We had issues with Monzo on 29th July. Here's what happened, and what we did to fix it

cookywook · 9 August 2019 12:42

anon95339334 · 9 August 2019 12:59

These posts are always awesome

anon95933191 · 9 August 2019 13:04

Really good read. As always from a technical perspective they are fascinating.
Cloudflare also do a great job at these and I wish more companies would!

Ordog · 9 August 2019 13:07

My inner nerd is satisfied. Thank you

itsBigH · 9 August 2019 13:07

I didn’t even notice Monzo was down on that day and now it makes sense. Rapid response and logical incident management! This was a great technical update with clear learning objectives for the future

projectfortytwo · 9 August 2019 13:17

Thanks for this. Clear explanation, and an impressively short timeline for the incident investigation and fix (IMO).

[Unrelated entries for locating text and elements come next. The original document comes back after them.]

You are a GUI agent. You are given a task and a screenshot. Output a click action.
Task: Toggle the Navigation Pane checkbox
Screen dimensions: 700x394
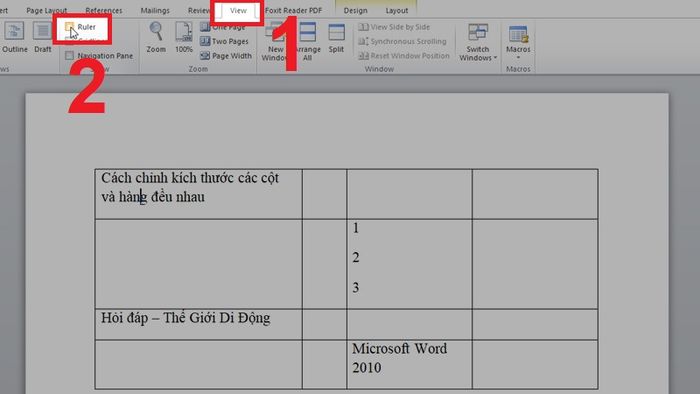click(69, 55)
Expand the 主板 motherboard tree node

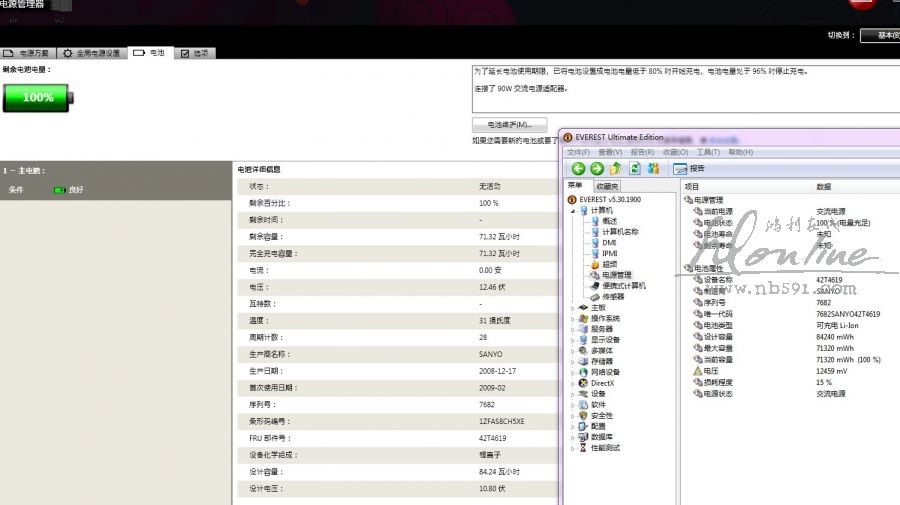pyautogui.click(x=573, y=307)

sitereportuk · 9 August 2019 13:27

I didn’t understand all of the details but really appreciate the level of detail and the industry-leading transparency.

SouthseaOne · 9 August 2019 13:30

This is what we came for

Plus can blame DBAs rather than software engineers

Sydogma · 9 August 2019 13:33

This is why I love Monzo, no BS, just honesty and integrity to it’s customers. Keep up the fantastic work!

anon99402360 · 9 August 2019 13:33

I struggled with some areas, but that was a genuinely interesting read. Thanks for the post.

maxcbc · 9 August 2019 13:38

These posts are the entire reason I, and my business, use Monzo for as many Banking services as possible. It is not that you don’t make mistakes, its that when you do, you own up to them and lay it out for all to see.
It is also that you share some knowledge of how your systems work, as an Engineer, that builds trust. You are making decisions that I would make (and mistakes that I could see myself making).

dwdqw12 · 9 August 2019 13:42

Thanks for the detailed analysis and breakdown Monzo.

Interesting read.

Antwan · 9 August 2019 13:48

Interesting read.
How do you manage to deal with responsibility in these circumstances? Even if it’s shared across team, the engineer finding out they have turned off the flag wrongly might feel bad and take ownership for the outage personally.

Is there any debrief session where the person involved can share their feelings and/or the team can clear oneself of responsibility for an accident?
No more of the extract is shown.